## Stored data
====

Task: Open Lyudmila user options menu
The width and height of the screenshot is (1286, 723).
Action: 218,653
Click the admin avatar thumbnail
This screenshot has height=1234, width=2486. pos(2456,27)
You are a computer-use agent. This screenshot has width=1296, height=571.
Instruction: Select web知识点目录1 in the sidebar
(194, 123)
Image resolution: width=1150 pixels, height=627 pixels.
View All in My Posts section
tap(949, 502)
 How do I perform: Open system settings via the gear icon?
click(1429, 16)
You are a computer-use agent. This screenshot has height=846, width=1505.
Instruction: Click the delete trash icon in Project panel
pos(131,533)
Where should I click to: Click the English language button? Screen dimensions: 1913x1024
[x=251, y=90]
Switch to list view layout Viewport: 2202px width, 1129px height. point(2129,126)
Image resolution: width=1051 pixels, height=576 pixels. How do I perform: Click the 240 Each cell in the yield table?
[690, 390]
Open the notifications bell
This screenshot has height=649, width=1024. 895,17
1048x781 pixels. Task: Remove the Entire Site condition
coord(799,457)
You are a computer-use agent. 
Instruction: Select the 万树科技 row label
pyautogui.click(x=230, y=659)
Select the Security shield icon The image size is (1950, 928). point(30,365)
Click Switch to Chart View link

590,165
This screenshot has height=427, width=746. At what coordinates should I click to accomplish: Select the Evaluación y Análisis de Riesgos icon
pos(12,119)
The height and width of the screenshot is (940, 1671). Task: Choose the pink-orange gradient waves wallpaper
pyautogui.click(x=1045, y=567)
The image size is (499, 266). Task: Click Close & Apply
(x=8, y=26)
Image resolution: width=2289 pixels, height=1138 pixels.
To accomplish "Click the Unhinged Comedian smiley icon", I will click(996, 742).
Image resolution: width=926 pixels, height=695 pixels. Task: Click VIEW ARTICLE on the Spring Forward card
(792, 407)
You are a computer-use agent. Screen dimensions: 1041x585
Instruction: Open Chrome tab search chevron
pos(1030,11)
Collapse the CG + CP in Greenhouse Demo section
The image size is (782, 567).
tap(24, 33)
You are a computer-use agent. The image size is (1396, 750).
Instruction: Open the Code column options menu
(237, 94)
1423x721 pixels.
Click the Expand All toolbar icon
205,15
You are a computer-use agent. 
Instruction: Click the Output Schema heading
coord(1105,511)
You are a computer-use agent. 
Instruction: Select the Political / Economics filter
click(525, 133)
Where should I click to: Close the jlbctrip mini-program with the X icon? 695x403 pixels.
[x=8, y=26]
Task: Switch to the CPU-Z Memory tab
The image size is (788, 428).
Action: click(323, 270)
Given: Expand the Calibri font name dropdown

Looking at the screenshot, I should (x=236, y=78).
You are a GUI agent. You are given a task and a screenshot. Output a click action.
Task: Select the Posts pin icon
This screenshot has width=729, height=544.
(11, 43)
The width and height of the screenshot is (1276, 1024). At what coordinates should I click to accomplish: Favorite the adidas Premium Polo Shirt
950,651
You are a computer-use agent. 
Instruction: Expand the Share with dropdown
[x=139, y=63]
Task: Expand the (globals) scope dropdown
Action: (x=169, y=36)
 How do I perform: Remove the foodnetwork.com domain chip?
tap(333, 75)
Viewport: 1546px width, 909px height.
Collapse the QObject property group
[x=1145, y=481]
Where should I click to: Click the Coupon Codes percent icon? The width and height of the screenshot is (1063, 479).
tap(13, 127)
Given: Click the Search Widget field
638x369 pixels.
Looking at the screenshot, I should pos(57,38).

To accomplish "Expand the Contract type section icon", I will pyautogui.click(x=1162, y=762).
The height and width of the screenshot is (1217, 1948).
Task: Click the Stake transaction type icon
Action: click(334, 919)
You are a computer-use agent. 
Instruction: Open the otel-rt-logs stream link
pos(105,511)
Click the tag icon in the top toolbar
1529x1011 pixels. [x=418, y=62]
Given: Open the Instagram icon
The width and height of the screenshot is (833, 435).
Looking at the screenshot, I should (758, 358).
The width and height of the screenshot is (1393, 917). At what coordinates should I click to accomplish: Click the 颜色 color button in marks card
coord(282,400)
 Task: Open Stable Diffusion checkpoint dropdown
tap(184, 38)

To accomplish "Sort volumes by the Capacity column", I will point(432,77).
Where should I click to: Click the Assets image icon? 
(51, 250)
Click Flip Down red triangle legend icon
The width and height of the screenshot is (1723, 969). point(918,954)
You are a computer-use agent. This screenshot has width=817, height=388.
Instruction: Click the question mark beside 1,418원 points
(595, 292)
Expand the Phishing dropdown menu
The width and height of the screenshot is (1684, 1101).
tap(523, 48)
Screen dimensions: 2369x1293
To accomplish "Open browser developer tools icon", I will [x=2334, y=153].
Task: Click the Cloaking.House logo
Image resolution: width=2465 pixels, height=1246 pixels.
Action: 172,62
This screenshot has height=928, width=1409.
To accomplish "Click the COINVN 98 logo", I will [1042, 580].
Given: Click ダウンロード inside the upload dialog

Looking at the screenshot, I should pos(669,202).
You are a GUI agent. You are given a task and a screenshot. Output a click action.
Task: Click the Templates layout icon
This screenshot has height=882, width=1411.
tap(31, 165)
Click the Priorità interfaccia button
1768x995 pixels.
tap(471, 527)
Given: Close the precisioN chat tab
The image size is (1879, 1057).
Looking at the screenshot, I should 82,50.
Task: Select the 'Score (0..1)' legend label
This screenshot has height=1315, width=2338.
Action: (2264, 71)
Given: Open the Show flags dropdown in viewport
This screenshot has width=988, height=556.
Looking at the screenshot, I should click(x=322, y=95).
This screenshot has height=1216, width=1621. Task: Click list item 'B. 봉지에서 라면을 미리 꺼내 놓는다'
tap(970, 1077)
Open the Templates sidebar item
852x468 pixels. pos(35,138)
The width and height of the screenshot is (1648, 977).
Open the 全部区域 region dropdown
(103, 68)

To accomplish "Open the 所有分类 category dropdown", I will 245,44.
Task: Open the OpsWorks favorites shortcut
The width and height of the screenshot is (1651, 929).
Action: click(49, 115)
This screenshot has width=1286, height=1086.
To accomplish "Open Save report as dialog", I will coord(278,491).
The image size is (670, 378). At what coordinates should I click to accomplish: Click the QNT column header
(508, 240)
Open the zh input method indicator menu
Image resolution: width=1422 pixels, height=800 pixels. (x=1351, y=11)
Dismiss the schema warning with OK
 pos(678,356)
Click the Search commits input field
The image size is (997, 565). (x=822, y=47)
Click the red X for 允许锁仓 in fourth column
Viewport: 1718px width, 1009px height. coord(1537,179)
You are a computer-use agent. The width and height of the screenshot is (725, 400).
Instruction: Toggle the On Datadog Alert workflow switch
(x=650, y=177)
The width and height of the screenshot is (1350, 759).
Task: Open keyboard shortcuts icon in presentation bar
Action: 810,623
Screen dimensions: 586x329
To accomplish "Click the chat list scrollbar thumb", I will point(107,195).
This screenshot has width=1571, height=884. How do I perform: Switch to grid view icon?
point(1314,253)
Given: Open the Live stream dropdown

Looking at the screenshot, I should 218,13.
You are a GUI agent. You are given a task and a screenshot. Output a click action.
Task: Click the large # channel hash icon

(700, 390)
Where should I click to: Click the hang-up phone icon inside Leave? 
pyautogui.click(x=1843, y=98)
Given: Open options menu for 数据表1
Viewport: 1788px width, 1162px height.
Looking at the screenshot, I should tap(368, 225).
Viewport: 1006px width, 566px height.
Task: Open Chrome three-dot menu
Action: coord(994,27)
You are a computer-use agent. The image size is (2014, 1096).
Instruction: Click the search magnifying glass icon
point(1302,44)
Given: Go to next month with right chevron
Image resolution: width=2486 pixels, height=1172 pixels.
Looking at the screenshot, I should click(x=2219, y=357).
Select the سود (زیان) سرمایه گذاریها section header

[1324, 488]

====

## Task
Please return every line of the records above that contains the word "chat".

## Solution for this task
Given: Close the precisioN chat tab
To accomplish "Click the chat list scrollbar thumb", I will point(107,195).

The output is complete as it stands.